Un document qui circule sur Facebook avec la photo, le nom et l'adresse de certains artistes appelant à les capturer "Morts ou vifs"

Omar Ghedamsi, secrétaire général du syndicat des artistes tunisiens nous a informé aujourd’hui que 27 artistes tunisiens ont reçu des menaces de mort. Suite aux événements de l’exposition Le Printemps des arts au Palais Abdellia, une vague d’appel au meurtre pour “mécréance et atteinte au sacré” a été lancée via les réseaux sociaux et les tribunes des mosquées.

Vendredi 15 juin, lors d’une conférence de presse organisée par des artistes tunisiens au cinéma Le mondial à Tunis, Mme Jalila Baccar, M. Ghedamsi, Mlle Selma Karoui, M. Lasaad Ben Hassine (SG des écrivains tunisiens) et Fayçal Sawabi (artiste peintre) ont exprimé leur indignation face un ministre de la culture qui donne des notions erronées de l’art. En effet, M.Mabrouk, sociologue de profession, a déclaré le 12 juin que « l’art doit être beau et n’a pas à être révolutionnaire ».

En conséquent, les organisateurs de la conférence ont demandé la démission du ministre et ont déclaré qu’ils déposeraient une plainte contre lui, le ministre de l’intérieur, le ministre des affaires religieuses et l’huissier de justice qui est venu avec les salafistes lors de la dernière journée de l’exposition à Abdellia.

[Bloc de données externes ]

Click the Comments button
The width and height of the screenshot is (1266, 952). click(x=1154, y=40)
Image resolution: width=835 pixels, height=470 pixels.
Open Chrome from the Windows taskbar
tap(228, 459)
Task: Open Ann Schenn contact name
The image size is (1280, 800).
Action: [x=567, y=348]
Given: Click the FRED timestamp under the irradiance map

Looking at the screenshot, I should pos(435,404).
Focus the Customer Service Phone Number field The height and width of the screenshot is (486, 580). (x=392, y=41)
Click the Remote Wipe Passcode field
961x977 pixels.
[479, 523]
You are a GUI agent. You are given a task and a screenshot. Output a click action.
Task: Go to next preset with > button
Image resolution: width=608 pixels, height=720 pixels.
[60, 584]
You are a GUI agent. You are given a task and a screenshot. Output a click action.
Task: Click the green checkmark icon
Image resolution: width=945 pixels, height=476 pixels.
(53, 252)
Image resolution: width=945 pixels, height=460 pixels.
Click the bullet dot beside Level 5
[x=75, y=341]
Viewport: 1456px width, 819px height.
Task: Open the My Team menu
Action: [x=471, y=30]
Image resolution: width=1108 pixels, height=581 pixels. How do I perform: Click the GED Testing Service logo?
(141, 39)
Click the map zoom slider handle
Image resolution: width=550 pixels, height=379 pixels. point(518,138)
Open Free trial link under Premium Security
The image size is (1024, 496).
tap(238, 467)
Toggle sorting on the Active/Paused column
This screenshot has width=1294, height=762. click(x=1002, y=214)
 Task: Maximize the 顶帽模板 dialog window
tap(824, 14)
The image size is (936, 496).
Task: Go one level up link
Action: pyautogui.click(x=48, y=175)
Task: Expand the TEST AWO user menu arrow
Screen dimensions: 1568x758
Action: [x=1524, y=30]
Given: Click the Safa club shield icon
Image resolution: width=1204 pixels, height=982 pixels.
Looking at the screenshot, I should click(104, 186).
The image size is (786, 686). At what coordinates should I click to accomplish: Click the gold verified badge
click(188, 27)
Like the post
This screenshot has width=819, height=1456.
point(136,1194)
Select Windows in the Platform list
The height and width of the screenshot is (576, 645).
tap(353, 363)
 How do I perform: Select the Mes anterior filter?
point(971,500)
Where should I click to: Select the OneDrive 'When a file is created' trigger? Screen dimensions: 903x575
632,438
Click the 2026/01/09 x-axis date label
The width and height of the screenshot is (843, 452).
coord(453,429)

Par ailleurs, l’indignation des artistes s’est surtout portée sur le silence du ministre face aux appels au meurtre. Sana Tamzini, une peintre bien active dans les quartiers populaires, s’est adressé aux présents pour leur rappeler que la démission du ministre est le dernier de ses soucis face à la priorité de protéger les artistes menacés de mort dont certains avaient quitté le pays. Prenant le micro, elle a crié sa colère clamant avant tout une protection émanant de la justice. Ainsi, selon elle, cette histoire s’est transformée en une question de survie.

Conscient du danger qui les guettent, le syndicat des artistes tunisiens a dénombré vingt sept artistes qui ont été directement menacés de mort pour avoir touché au « sacré ». Ils sont actuellement en réunion avec des avocats pour rassembler tous les documents nécessaires aux plaintes.

L’un de ses appels au meurtre qui a été le plus retentissant contre les artistes a été celui de M.Houcine Labidi, imam et président du Comité scientifique de la Mosquée de la Zitouna, qui a appelé trois fois « à faire couler le sang des mécréants qui osent s’attaquer aux choses sacrées de l’islam ».

Après avoir soutenu l’effervescence populaire vindicative contre les artistes en omettant de condamner les appels au meurtre, Nourreddine Khadimi, ministre des affaires religieuses (et imam de la mosquée El Fath qui a appelé à manifester contre le film « blasphématoire » Persépolis) a qualifié les propos de l’imam Labidi “d’inadmissibles”. Suite aux déclarations de M.Laabidi, il a été démis de ses fonctions.

Il a été aussi décidé que désormais, l’imamat sera choisi par le ministère des affaires religieuses, le ministère de l’intérieur ainsi que le ministère de la justice.

Par ailleurs, le ministre de la culture Mehdi Mabrouk a déclaré dans une émission télévisée qu’il ne demandera pas pardon pour sa position contre les artistes de l’exposition Le printemps des Arts au Palais Abdellia. Selon lui, ces artistes ont sciemment touché au domaine du sacré d’autant plus qu’ils “sont pour la plupart des autodidactes qui produisent de l’art médiocre”.

Le ministre de la culture a aussi rajouté que la plupart des artistes tunisiens, que le peuple et le gouvernement le soutiennent dans sa position et qu’il ne sera pas démis de ses fonctions.

Ainsi, en Tunisie, la transition post-Ben Ali et la Révolution tunisienne, n’auraient, semble-il, de soucis que « les choses sacrées » qui seraient persécutées par des mécréants qu’on voudrait égorger ou leur retirer leur nationalité tunisienne. Exprimer ses croyances ou sa mécréance est un interdit islamique dans un pays qui se dit« tolérant pourvu qu’on ne dessine pas le nom d’Allah avec des fourmis ». Car voir le nom de Dieu près des poubelles qui jonchent tous les coins de rue en Tunisie ne choquent nullement les Tunisiens que lorsque les artistes s’en prennent. De la logique illuminée des défenseurs de Dieu… Entre temps, les problèmes de l’enseignement, du chômage et surtout de la justice sont quasi oubliés dans le flux d’actualité imbibé d’appels au meurtre de plus en plus récurrents.